At first, I wasn't really sure whether or not I wanted to post about this on my blog, but the idea of putting my thoughts about all of this somewhere felt comforting, and so I changed my mind. Not to mention the plus side of trying to record the overload of information I received yesterday as well as the possibility of relating to anyone else with a similar situation/history.
I just realized as I was filling you in on the background, it seemed as though I was building it up to tell you I was dying or something. So I've decided to forego the suspense and start out with the punch line:
Yesterday, my neurologist told me I shouldn't have any more children.
Now, allow me to back track a bit.
In 2007, I found myself pregnant with my beautiful baby boy, Ryder. I dare say it was my smoothest and most uneventful of the three of my pregnancies. Ten days past his due date we arrived at the hospital to start an induction. Somwhere between hooking up my IV and administering the epidural, I experienced a little aphasia episode (even though I'm not sure if that's the correct term for it). As the nurse was asking me a bunch of questions, my answers began to come out all jumbled. Essentially, there was a disconnect between my thoughts and processing them into words. Kinda like the light is on and someone is home, they just can't come answer the door. Unfortunately (or perhaps fortunately), the nurse didn't even go get a doctor. She attributed it to anxiety and moved on. That did always bother me a little bit.
Ryder
Penelope
Hazel
Well, I also told my OB at my upcoming appointment giving him the big sell on my migraine theory, and since we all know migraines are just a common side effect to pregnancy, I expected him to tell me I was right and to not worry about it.
Instead, he referred me to a neurologist...preferably, before I had Hazel.
Dang it.
Who wants to go to a specialist for something you're sure isn't a big deal right when you're supposed to be having a baby? The earliest I could get in was about three weeks after Hazel was born, which turned out to be yesterday. I didn't want to go. I debated whether I should go multiple times and I almost completely forgot about it. But alas, I made it to the consultation. I told him what I told you and well, the whole thing gave me a headache (laughter). Really though. It gave me a really big headache.
Here is what I learned:
- Really bad headaches associated with blind spots (auras) and disrupted speech are known as complex migraines (same thing that Serene Branson lady had).
- Best case scenario, this is what I have--and only seem to get when I'm pregnant.
- However, in order to safely diagnose a complex migraine, you have to rule out the possibility of it being anything else.
- This equals a hematology report (blood), heart echo, MRI and an examination of my carteroids. Which I'm sure all sound a bit more intimidating than it really is. I've been told they're all pretty noninvasive tests.
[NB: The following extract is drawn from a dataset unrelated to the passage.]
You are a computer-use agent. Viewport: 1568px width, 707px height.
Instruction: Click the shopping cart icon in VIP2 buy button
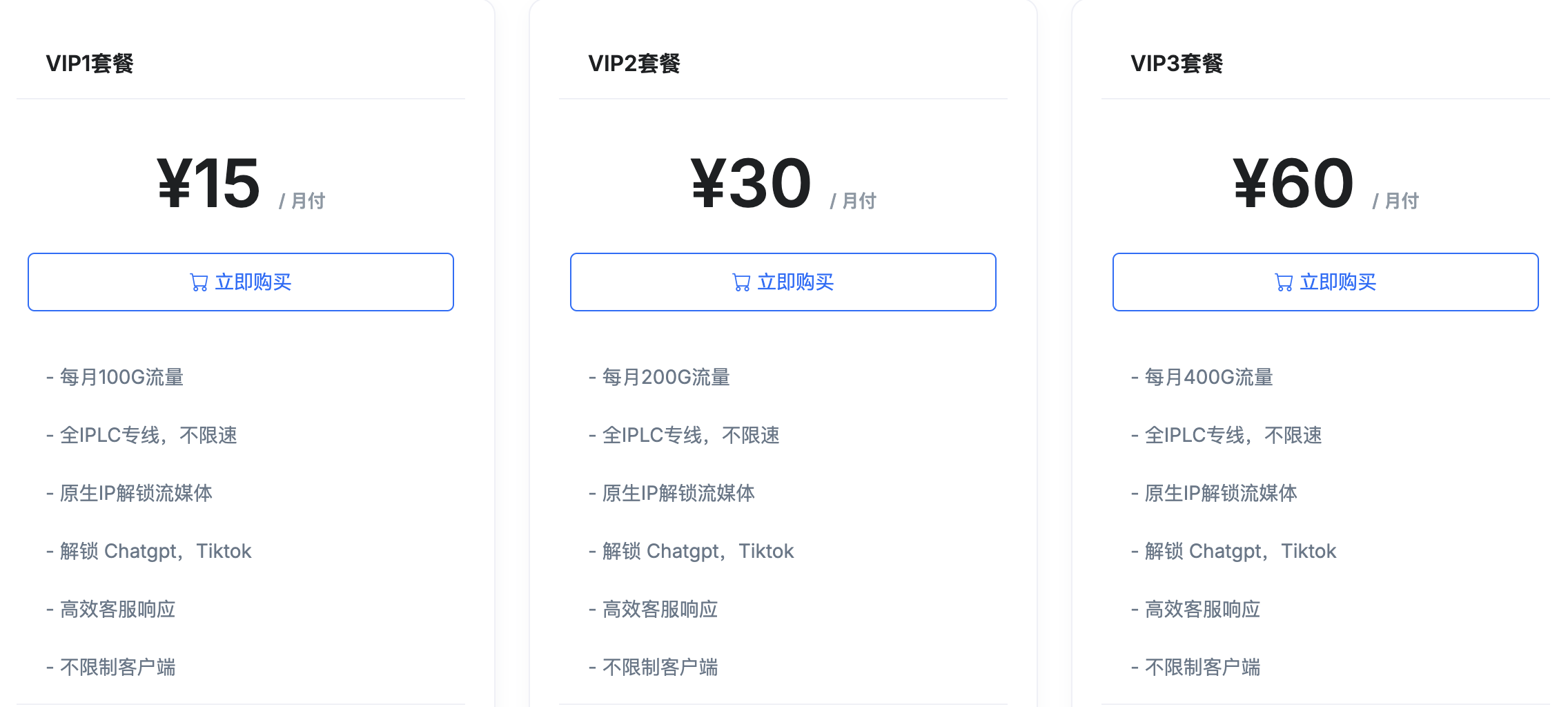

- I'm planning on all of them coming back negative. But I suppose if some of them don't, more testing will resume.
- Unfortunately, even with the best case scenario--complex migraines in someone my age puts me at a high risk for a stroke. The obvious solution is prevention. In order to prevent them, you need to find out what triggers them, which is different for everybody. In my case, since it's clear that they only happen when I'm pregnant, the obvious solution, so my neurologist tells me, is to not get pregnant anymore. Or as my neurologist sensatively put it, there's no point in having kids if you're not around to take care of them.
Here is what I feel:
- Sad.
- I still feel like I'm still processing everything (with a Costco size jar of chocolate-covered raisins). A lot of times I'm not sure what to think about everything. I know I'm not that concerned with what else it possibly could be because even with the best case scenario, I got told the last thing I wanted to hear. And that's really all I can dwell on right now.
- It's hard to process right after having a baby. While we were pretty sure we still wanted at least one more, I certainly didn't feel like I was in a place to be making any such decisions, but having the ability to make those decisions taken away is so very disappointing to say the least.
- I need to talk this all over with my OBGYN as well as consider getting a second opinion, but again, I think we'll revisit that option at a later time.
- I am beyond grateful to have the three beautiful babies I have now and I can't help but wonder if I looked into this right after having Ryder, that may not have been the case. So maybe I should be thanking that nurse that didn't seemed phased at all by my odd symptoms.
- Although it is a lot to process, I am so grateful I found out when Hazel was only 2 weeks old--just in case she is my last. As you can imagine it has greatly affected my current attitude toward this "challenging" newborn phase.